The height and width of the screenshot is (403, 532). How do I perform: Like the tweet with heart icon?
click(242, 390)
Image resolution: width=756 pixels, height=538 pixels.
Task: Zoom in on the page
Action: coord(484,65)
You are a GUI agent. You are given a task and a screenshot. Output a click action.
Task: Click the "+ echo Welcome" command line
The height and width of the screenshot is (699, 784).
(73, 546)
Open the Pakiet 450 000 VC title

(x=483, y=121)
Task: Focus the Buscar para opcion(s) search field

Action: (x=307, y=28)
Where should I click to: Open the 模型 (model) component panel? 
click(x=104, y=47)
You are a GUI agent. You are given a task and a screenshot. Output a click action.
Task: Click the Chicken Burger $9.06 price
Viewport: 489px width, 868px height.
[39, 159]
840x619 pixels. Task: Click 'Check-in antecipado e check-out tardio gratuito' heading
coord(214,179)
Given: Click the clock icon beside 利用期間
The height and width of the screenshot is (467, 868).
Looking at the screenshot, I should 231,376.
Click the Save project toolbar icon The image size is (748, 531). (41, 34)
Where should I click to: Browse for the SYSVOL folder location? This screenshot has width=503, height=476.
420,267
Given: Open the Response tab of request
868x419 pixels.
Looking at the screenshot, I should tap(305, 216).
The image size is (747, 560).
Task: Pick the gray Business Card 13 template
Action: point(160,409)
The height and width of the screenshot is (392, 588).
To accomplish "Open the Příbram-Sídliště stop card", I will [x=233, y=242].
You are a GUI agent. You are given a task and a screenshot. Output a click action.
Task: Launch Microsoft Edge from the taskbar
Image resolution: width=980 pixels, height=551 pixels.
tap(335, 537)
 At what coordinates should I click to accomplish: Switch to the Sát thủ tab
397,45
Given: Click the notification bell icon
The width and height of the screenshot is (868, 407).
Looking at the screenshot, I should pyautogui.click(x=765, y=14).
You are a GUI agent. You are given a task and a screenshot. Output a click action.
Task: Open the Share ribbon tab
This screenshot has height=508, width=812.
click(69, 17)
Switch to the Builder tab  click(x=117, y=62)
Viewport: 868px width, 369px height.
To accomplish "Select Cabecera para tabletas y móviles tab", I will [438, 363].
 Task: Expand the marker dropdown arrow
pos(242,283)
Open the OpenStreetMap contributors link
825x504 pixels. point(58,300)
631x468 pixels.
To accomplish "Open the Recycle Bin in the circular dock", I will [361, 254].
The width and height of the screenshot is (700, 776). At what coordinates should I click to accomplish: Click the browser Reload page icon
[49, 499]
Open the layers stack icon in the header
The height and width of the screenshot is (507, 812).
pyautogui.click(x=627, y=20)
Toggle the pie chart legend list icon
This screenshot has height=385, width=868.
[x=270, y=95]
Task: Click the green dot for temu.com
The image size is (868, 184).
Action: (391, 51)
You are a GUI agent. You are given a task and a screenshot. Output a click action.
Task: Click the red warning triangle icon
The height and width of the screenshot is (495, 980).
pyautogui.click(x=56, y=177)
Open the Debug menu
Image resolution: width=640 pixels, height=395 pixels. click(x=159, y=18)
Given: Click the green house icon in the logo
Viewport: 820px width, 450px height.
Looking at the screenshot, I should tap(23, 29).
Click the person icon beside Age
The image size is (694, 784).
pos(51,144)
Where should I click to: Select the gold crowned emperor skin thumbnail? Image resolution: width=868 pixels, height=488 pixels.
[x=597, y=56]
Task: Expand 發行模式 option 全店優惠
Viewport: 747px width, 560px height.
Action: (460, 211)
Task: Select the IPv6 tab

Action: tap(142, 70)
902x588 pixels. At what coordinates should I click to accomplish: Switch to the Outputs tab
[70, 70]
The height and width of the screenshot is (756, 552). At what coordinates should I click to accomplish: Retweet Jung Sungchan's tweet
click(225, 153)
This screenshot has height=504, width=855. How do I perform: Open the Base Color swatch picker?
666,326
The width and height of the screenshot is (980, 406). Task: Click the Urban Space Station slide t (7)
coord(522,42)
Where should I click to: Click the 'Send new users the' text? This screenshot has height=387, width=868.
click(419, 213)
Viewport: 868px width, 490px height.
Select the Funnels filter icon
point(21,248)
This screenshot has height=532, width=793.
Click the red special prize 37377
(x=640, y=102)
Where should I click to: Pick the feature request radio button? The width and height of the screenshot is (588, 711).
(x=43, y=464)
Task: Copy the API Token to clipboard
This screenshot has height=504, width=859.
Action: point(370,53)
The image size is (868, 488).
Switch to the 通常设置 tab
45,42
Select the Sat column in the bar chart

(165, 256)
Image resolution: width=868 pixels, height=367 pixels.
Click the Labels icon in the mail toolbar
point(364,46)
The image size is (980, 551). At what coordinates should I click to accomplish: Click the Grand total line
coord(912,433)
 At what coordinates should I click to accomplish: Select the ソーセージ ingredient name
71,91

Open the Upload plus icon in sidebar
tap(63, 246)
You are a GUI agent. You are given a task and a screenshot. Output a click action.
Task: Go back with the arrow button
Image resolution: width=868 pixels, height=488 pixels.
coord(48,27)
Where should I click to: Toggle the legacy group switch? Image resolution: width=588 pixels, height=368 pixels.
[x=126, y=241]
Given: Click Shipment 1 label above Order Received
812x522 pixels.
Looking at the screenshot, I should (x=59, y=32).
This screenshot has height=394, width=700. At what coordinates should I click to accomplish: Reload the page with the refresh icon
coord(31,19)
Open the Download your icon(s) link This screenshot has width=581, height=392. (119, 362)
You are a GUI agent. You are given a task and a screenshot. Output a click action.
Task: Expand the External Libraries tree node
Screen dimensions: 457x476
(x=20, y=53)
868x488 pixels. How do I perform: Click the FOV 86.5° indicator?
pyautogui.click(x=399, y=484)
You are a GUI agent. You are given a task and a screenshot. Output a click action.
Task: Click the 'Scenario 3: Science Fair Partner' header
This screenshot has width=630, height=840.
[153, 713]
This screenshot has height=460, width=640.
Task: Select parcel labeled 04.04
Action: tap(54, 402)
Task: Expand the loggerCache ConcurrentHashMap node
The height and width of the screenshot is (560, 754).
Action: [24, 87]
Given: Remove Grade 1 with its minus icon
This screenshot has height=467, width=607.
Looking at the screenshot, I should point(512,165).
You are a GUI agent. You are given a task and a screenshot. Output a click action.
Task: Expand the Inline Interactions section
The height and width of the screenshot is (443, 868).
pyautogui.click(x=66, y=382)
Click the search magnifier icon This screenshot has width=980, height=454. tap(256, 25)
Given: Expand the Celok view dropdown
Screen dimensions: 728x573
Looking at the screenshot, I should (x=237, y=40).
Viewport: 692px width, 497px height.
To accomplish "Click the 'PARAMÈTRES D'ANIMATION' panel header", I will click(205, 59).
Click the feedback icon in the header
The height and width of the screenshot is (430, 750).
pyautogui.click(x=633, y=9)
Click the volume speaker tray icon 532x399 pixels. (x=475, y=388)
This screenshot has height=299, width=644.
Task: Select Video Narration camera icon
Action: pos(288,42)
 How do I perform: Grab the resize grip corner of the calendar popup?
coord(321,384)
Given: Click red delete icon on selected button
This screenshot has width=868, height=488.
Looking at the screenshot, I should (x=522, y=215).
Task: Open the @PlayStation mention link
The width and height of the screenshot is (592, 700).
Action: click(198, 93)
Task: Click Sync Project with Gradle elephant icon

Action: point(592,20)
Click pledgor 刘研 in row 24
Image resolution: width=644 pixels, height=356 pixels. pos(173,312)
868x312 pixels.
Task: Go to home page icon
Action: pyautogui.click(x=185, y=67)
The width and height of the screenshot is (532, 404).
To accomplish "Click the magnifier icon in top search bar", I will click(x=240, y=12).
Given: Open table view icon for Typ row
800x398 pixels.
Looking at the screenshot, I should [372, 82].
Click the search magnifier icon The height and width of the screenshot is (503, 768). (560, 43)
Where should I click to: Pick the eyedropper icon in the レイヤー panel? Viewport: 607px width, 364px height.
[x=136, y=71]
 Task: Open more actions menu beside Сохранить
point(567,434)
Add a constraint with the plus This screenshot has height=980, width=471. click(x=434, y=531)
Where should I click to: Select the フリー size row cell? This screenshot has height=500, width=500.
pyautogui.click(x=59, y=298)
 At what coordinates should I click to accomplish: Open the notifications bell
----------
# EXERCISE REQUIREMENTS
For the material above, reproduce exactly the lines from the line with "Open the OpenStreetMap contributors link" to the line with "Toggle the pie chart legend list icon", inclusive, and exclude all others.

# OUTPUT FOR THIS TASK
Open the OpenStreetMap contributors link
825x504 pixels. point(58,300)
631x468 pixels.
To accomplish "Open the Recycle Bin in the circular dock", I will [361, 254].
The width and height of the screenshot is (700, 776). At what coordinates should I click to accomplish: Click the browser Reload page icon
[49, 499]
Open the layers stack icon in the header
The height and width of the screenshot is (507, 812).
pyautogui.click(x=627, y=20)
Toggle the pie chart legend list icon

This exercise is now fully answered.